36. The method of claim 35, wherein the human subject is a human infant, a human infant born prematurely or at risk of hospitalization for a fungal infection, an elderly human, a human subject who has congenital immunodeficiency, acquired immunodeficiency, HIV, leukemia, or non-Hodgkin lymphoma, is receiving or has received high dosage antibiotic therapy, or a human subject having an organ or tissue transplant or a blood transfusion.

37. A polynucleotide(s) encoding an antibody of claim 1.
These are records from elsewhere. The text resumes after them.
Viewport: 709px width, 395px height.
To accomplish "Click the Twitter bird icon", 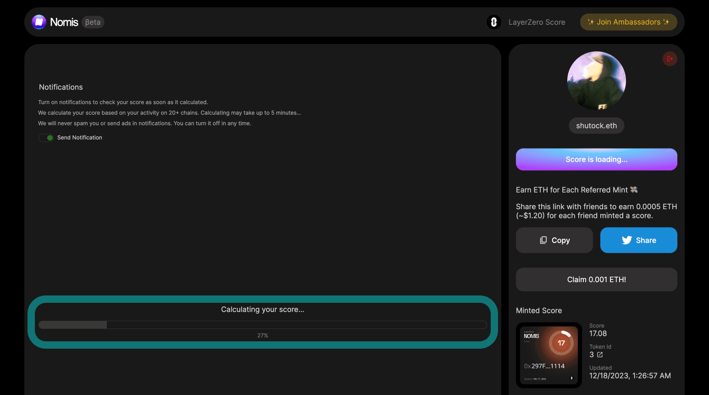I will tap(626, 240).
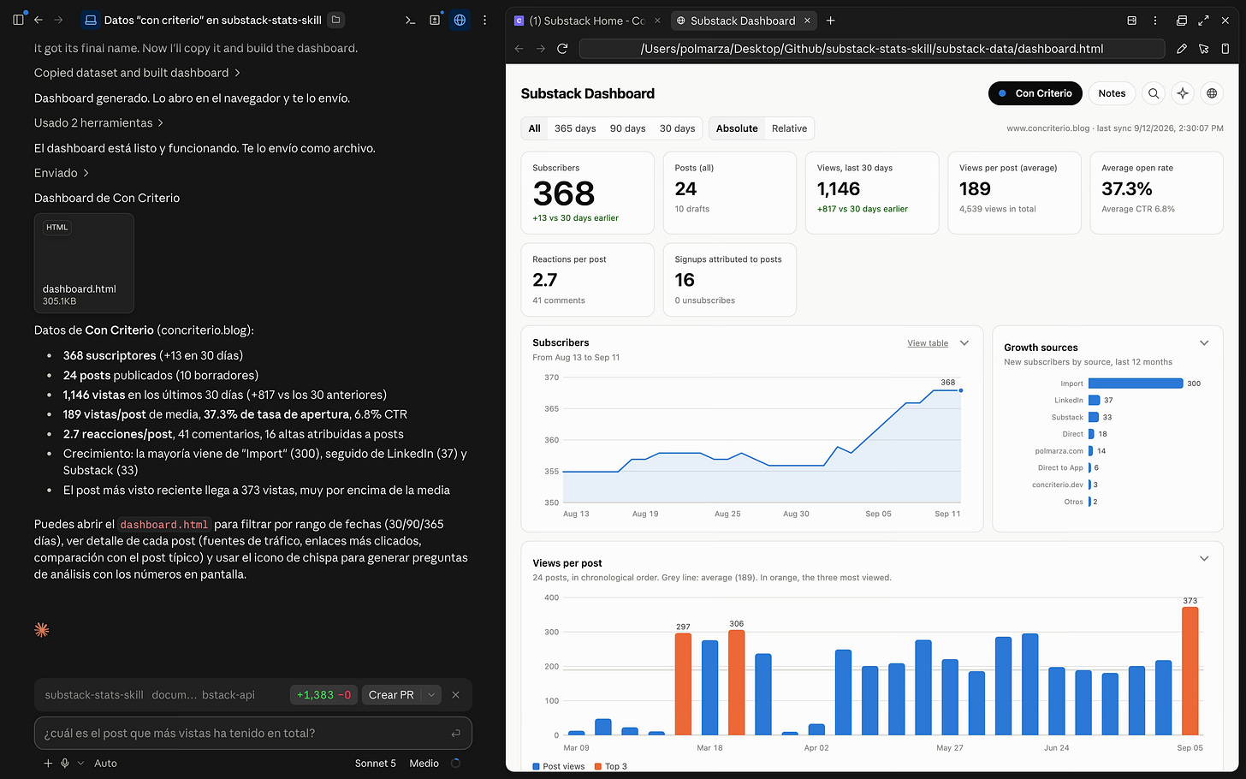Screen dimensions: 1246x779
Task: Click the globe browser icon in chat header
Action: tap(460, 20)
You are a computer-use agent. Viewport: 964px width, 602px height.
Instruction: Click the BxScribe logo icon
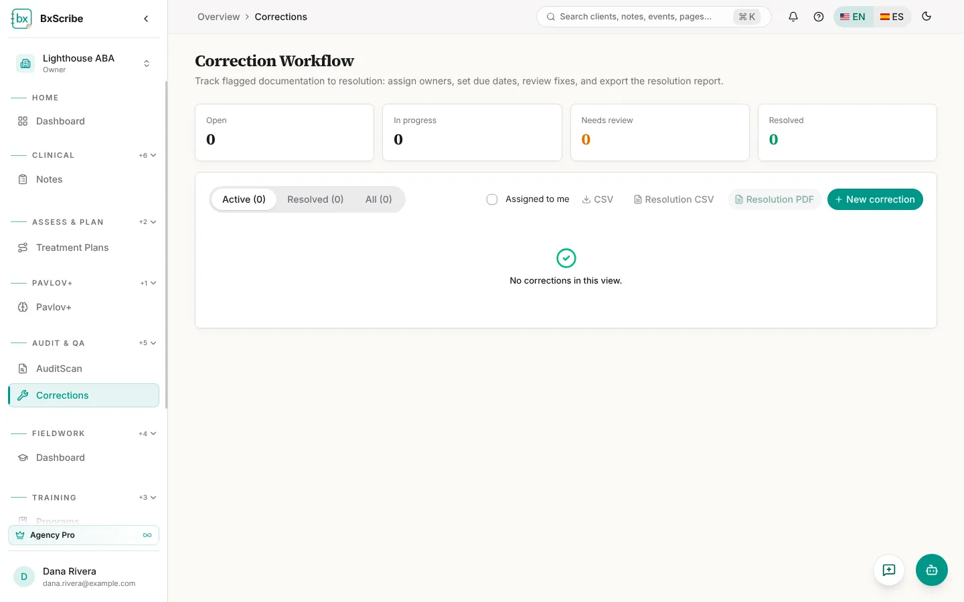[x=21, y=19]
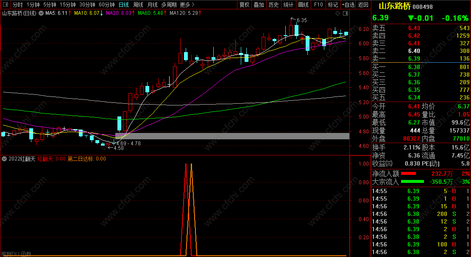Toggle the right panel icon near the chart corner
Image resolution: width=471 pixels, height=257 pixels.
pos(346,13)
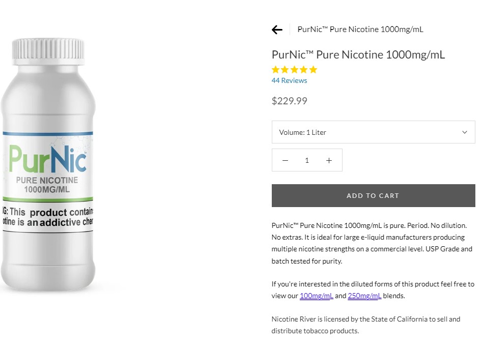The image size is (483, 347).
Task: Click the PurNic logo on the bottle label
Action: [x=48, y=159]
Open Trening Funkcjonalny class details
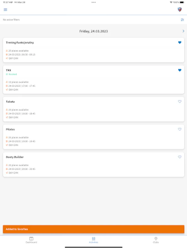 pos(20,43)
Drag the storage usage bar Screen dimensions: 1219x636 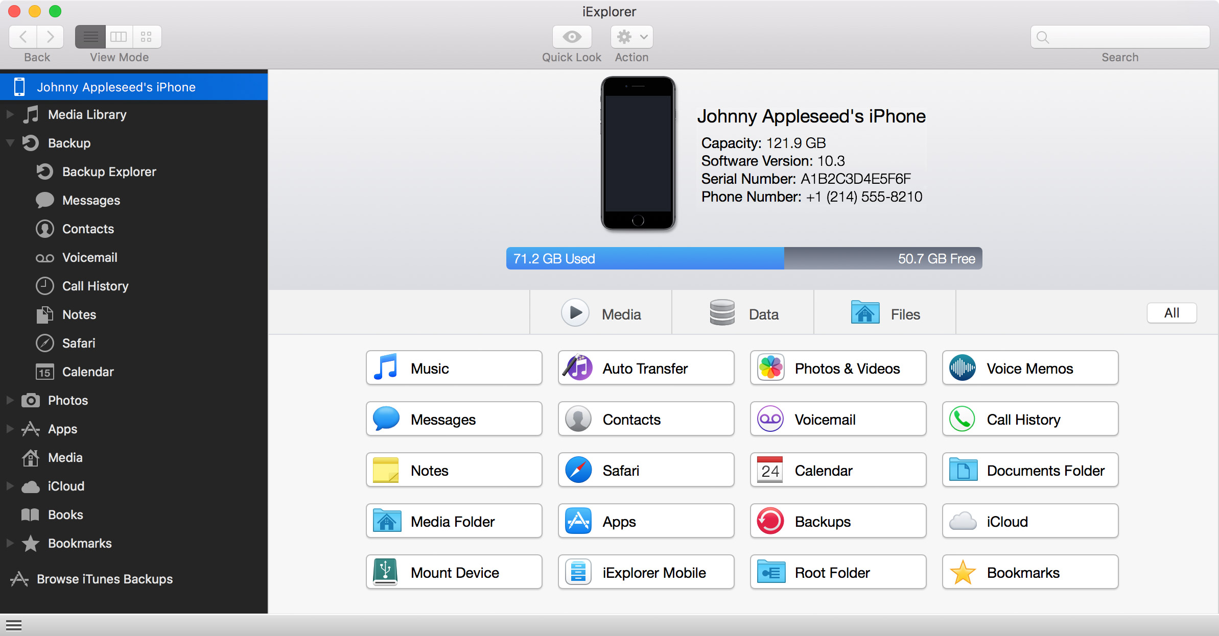click(739, 258)
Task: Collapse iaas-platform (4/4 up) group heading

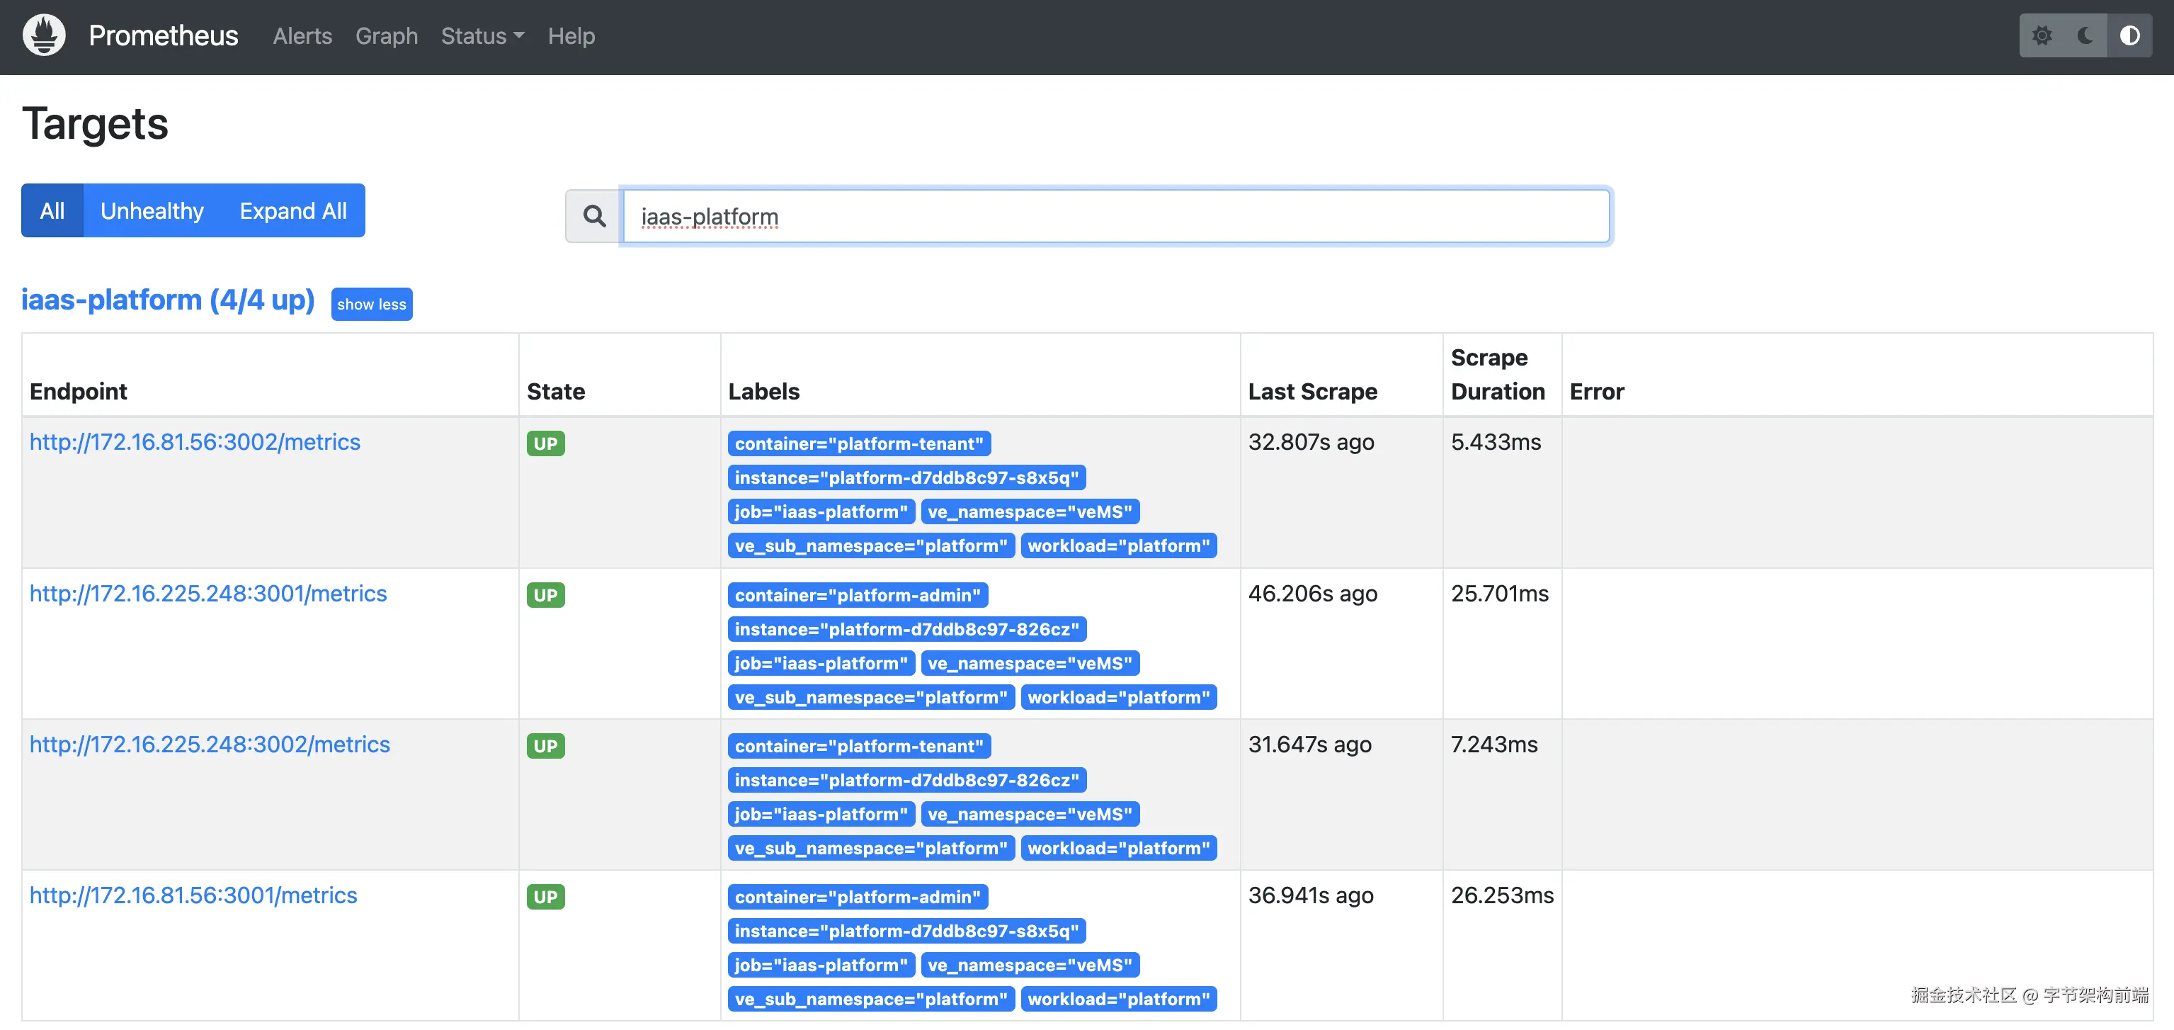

38. A polynucleotide encoding the light chain of an antibody of claim 1.

39. A vector(s), comprising the a polynucleotide(s) encoding an antibody of claim 1 or encoding the light chain of an antibody of claim 1.

40. A host cell, comprising a vector of claim 39.

41. The anti-Candida antibody of claim 1 that is selected from among 1H12, 1F8, 4F8, A1E8, A1G7, P1F9, A2A12, P2H12, A4F10, P4H12, A5G10, ID-1-RD4-P2C10, ID-1-RD4-P2G9, ID-1-RD5-P2H8, ID-2-RD4-P1A5, ID-2-RD6-P1H10, ID-2-RD6-P1H11, ID-3-RD6-P1H10, ID-3-RD5-P2E9 or ID-3-RD5-P2H and an antibody fragment thereof.

42. The anti-Candida antibody of claim 41 that is a Fab dimer.